Едкое солнце - Тони Бранто
– Я рада, что вы кое-чему научились, – произнесла она то ли лукаво, то ли искренне.
Тут до меня стало доходить, что идея «внезапно забеременеть» принадлежит не мне, а крёстной – это она мне её подкинула, сказав, как сильно синьора Флавио желает внука. Она, а не я, поняла первой, что будь я уже не святой, надобность во мне у семейства Флавио моментально отпадёт. Мудрая моя синьора, ангел-хранитель мой. До чего прозорлива маленькая ведьма!
– Я хотела, чтобы вы поняли – мужчин можно использовать, но осторожно. Они тоже пользуются нами, только делают это по-животному грубо. Нам же дано нечто более мудрое – способность манипулировать, искусство женщин, такое же древнее, как шитьё или вынашивание ребёнка.
– Но как же чувства Нино? – удивилась я. – Вы же говорили до этого…
– Вы неглупая девушка, Орнелла, но вы быстро попались в сети куда более опытной женщины – матери Нино. Так что иногда мужчин следует направлять хитростью. Я сомневаюсь, что Нино, будучи сам ещё ребёнком, желает скорее стать отцом.
– Но я-то всё равно причинила ему боль…
– Дорогая, вы бы её причинили так или иначе, даже если бы совсем этого не хотели. Мужчины сами выбирают, о кого им обжигаться, а о кого вытирать ноги.
Возможно, подумала я, но ведь и с женщинами происходит то же самое.
– Пенелопа, будучи умной и преданной Одиссею, тоже разбивала сердца, даже самым благородным, любившим её мужчинам, просто в отличие от вас она умела хорошо вязать, потому, скажем так, это помогло ей не выходить за рамки приличия. – Валентина кротко мне улыбнулась. – Запомните: великими становились только мудрые женщины. Царицы, жёны, даже блудницы. Все они были дальновидны, а их руки обязательно что-то умели.
Я так далеко не метила. Я хотела лишь вернуть своё лето, вернуть запахи земли, деревьев и солнца, вернуть бурлившую кровь и мелочи, вроде масленой луны и касаний кончиками пальцев нагретой воды в бассейне. Но как мне нравилось, что крёстная видела теперь во мне куда больше, чем шестнадцатилетнюю прожигательницу жизни. Словом, она разговаривала со взрослой женщиной в моём лице, и приятно было обнаружить, что я понимала всё, о чём она говорила; я без шуток всё чувствовала как взрослая.
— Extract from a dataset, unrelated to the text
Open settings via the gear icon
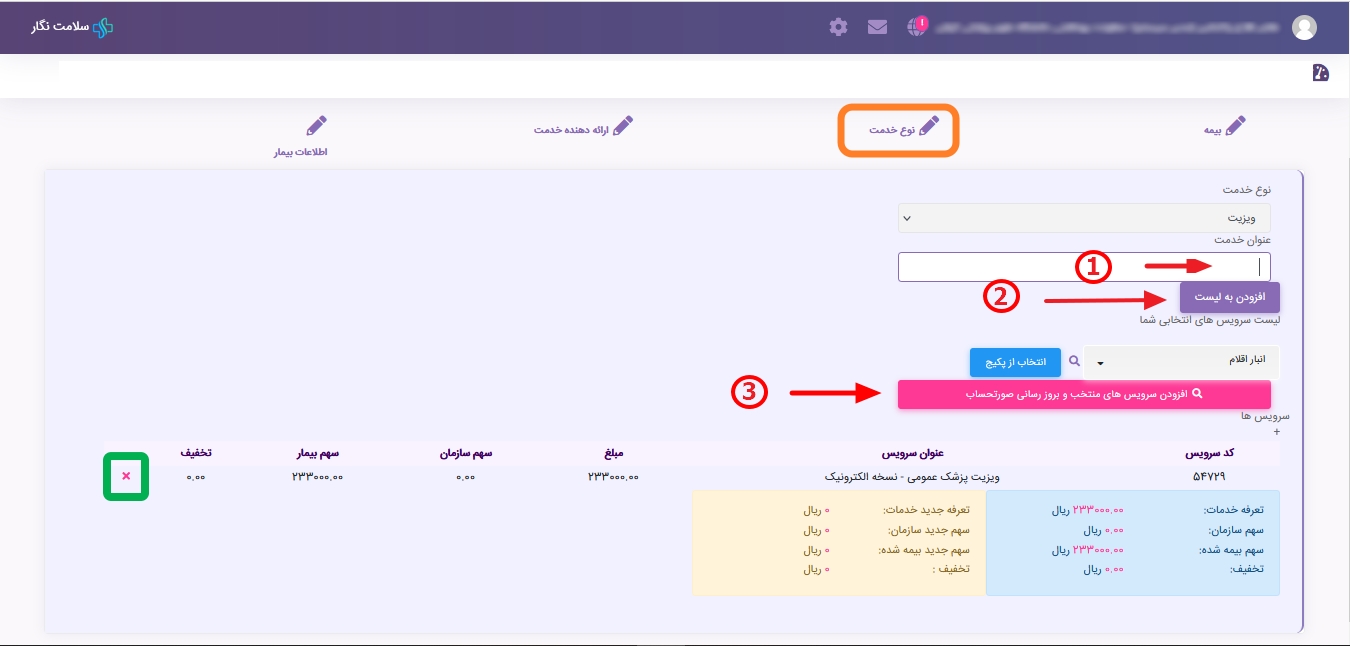838,27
Захотелось курить. Всё-таки хорошо, что дождь пошёл. Напряжение прошлой недели как рукой сняло, потухла злоба, агрессия, скопившаяся во мне и вокруг. Я ощущала себя опустошённой, но это было приятным чувством.
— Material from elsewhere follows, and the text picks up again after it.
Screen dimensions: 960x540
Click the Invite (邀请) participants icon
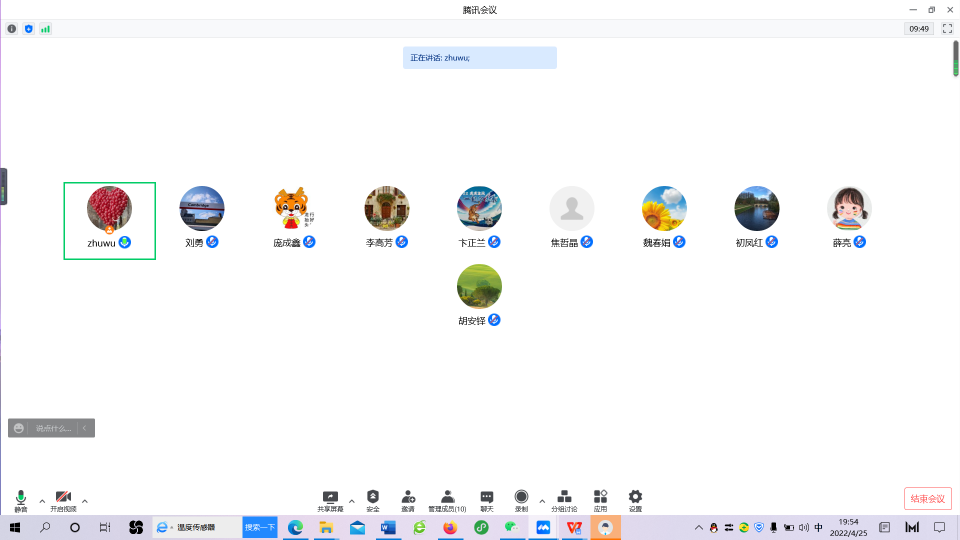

Итак, мы вроде как стали подругами. Я и Валентина. Мы курили. Фоном играла пластинка, тёплый блюз разливал по дому покой и уют, и было что-то магическое в сплетении жалобного стона трубы с шорохом дождя. Иногда мы смеялись, и в этом тоже ощущалось немало приятного и непривычного. Со стены за нами наблюдала Мадонна своими нежными керамическими глазами. Мужчины сегодня не посещали нашу женскую общину. Оставшийся день я старалась не думать ни о чём серьёзном, и, должна заметить, мне это даже удалось. Я – сама себя не узнаю в который раз за одну неделю – завершила работу над вышивкой салфетки. Я управилась гораздо быстрее Пенелопы.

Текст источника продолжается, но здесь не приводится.